9/11 + 10

Sep 11, 2011 11:00

On September 11, 2001, I had actually woken up early (for me, at that time, pre-Phoebe). I had gotten up at 8 am so I could go with Sari to vote in the N.Y. primary election being held that day. (The election was later cancelled and rescheduled.) Then Sari went off on the subway to work at her job near Madison Square Park in Manhattan, where her train unknowingly passed under the World Trade Center right as the first plane hit the North Tower. By the time Sari made it to work, the second tower had also been hit. I called her at work to relay the news, and the South tower fell as we were talking, which cut us off.

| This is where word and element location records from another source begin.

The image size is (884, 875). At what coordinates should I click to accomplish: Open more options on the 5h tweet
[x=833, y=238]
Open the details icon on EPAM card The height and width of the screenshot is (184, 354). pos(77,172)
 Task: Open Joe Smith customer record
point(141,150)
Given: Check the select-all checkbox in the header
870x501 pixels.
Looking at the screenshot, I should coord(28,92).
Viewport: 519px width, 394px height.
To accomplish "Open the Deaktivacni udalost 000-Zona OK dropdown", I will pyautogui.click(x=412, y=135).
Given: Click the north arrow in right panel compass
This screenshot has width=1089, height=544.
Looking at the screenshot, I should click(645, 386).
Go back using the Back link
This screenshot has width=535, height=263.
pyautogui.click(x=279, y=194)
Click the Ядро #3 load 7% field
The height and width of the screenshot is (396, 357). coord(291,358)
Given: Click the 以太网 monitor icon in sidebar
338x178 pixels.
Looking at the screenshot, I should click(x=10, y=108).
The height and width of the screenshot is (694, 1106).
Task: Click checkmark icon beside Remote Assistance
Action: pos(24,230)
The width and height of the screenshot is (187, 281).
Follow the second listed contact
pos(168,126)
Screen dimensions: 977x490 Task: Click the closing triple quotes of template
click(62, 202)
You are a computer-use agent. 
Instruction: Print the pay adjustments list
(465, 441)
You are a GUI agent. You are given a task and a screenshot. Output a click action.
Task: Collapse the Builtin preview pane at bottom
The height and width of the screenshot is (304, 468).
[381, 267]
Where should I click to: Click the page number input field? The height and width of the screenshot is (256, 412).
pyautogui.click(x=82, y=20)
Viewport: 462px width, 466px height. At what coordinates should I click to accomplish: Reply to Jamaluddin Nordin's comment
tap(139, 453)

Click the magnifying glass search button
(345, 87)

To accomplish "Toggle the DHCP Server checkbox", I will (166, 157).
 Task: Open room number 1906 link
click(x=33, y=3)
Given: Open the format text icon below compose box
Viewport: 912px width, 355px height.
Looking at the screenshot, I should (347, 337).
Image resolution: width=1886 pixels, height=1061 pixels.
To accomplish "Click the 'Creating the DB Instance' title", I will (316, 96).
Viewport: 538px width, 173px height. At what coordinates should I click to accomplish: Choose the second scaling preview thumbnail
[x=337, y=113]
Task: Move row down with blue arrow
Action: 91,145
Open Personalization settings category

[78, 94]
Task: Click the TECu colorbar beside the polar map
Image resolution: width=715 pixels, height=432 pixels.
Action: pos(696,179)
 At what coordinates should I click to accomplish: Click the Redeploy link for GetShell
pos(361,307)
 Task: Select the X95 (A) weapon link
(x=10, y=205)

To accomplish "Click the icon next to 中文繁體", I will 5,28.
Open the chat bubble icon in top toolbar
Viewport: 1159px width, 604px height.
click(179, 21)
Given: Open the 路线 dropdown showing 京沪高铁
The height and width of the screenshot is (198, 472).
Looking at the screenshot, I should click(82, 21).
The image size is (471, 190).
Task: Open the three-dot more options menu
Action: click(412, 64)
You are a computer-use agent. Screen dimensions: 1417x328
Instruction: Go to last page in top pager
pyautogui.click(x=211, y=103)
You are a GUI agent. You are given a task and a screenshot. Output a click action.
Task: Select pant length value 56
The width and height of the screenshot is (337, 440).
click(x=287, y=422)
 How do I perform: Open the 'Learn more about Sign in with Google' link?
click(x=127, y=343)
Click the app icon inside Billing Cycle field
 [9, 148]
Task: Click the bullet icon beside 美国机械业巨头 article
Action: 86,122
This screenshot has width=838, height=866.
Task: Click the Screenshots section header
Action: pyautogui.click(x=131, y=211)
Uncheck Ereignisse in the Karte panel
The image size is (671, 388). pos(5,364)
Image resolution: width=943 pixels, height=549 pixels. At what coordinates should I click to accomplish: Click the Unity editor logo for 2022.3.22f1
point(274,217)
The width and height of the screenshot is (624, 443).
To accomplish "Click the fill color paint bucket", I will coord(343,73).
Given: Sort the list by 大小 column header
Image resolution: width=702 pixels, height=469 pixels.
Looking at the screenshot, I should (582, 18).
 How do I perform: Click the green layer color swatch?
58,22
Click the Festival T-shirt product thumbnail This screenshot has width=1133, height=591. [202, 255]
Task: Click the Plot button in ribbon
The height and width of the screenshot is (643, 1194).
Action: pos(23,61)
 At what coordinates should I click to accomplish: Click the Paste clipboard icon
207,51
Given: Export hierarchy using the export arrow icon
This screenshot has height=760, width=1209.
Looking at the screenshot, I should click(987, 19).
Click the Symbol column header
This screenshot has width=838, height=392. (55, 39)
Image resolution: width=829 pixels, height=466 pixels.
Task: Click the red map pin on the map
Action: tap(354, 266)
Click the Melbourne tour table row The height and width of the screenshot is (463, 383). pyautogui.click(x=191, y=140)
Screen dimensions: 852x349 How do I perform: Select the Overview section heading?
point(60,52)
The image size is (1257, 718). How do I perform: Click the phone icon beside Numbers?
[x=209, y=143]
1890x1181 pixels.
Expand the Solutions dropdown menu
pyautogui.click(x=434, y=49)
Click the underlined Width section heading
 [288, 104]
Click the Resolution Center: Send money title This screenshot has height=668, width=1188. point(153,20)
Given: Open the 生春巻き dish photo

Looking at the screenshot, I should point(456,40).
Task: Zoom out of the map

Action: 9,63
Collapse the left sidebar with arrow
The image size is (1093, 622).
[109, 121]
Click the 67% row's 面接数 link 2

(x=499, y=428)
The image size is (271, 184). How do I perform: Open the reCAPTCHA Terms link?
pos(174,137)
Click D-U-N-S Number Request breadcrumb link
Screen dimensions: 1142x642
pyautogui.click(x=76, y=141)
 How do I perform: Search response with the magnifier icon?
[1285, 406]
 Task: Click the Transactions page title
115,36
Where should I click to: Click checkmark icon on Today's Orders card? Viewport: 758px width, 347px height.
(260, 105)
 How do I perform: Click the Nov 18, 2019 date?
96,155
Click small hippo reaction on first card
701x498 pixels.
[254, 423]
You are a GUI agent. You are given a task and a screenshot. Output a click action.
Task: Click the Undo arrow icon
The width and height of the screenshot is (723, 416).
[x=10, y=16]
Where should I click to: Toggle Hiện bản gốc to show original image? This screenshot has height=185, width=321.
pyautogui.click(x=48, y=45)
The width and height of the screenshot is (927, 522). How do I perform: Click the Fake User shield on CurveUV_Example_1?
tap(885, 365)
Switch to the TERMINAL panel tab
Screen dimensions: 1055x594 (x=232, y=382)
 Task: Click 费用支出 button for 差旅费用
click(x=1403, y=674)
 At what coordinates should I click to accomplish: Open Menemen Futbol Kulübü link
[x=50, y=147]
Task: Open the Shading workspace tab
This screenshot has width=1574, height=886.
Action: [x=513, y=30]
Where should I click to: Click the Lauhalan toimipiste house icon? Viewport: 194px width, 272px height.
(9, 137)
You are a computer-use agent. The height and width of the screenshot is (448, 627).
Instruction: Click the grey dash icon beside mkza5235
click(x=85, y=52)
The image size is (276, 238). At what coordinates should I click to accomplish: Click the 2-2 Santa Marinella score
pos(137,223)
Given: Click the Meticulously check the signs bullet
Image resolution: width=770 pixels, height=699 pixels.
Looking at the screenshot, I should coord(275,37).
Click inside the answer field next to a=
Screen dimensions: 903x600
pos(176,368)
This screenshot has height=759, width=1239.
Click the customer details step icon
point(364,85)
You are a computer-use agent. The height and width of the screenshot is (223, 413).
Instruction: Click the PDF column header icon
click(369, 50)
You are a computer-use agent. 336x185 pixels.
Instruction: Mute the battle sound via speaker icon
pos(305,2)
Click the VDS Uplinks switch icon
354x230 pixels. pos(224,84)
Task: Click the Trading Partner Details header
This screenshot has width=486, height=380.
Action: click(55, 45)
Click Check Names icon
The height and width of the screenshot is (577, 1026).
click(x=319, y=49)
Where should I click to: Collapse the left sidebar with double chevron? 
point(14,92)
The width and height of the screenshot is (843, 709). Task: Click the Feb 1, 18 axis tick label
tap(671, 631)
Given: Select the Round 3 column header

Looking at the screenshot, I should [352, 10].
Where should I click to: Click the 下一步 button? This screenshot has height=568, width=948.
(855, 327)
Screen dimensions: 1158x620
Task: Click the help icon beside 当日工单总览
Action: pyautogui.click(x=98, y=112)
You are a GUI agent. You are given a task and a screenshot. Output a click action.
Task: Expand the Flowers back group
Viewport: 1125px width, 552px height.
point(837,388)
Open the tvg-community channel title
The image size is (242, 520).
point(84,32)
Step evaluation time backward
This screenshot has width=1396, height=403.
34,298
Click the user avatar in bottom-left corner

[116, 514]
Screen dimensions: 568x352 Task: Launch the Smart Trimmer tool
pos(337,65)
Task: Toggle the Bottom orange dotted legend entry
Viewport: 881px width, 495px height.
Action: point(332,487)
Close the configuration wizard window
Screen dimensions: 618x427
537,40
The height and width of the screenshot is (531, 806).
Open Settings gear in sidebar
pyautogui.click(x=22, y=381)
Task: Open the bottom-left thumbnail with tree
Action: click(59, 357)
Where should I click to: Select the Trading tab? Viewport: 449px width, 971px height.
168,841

Though I was able to reconnect with Sari a short time later, I spent much of the morning freaking out, watching the second tower fall from the roof of my building, and meeting up in Park Slope with my good buddy Dean Haspiel (aka man_size). It was all too stunning, surreal, and horrific to truly understand.

Sari left work shortly after the second tower fell and watched TV, and the smoking craters, from the balcony of her sister-in-law's house. She finally decided to walk home over the Manhattan Bridge, where I met her later in the afternoon.


I tell the rest of the story in my three-page comic "Song for September 11," which you can read on ACT-I-VATE. Shortly after 9/11, Alternative Comics publisher Jeff Mason suggested doing a benefit anthology for the Red Cross, and I was invited to contribute. I wrote and drew the piece in November 2001 and it was published in the anthology 9/11: Emergency Relief in January 2002. You can read a little background about the piece on Comic Book Resources. The Library of Congress asked me for the original art for "Song for September 11;" the pages are now in their archives in Washington, D.C.

In 2006, on the 5th anniversary of 9/11, I did another 9/11-related piece, the one-page "Post-Traumatic Skyscraper Anxiety," which you can also read on ACT-I-VATE. The piece was recently published in print in Cousin Corrinne's Reminder #3. There's a video of me reading the piece here.

In many ways the experience of 9/11 led me to volunteering for the Red Cross after Hurricane Katrina. Both catastrophes led me to make art. I muse on the connection in the paper, "Filtering Catastrophe Through Comics," which I wrote for a panel I was on earlier this year.

As I listen to the roll-call of names of those lost on September 11 at the World Trade Center, I devoutly hope to never witness such tragedy again.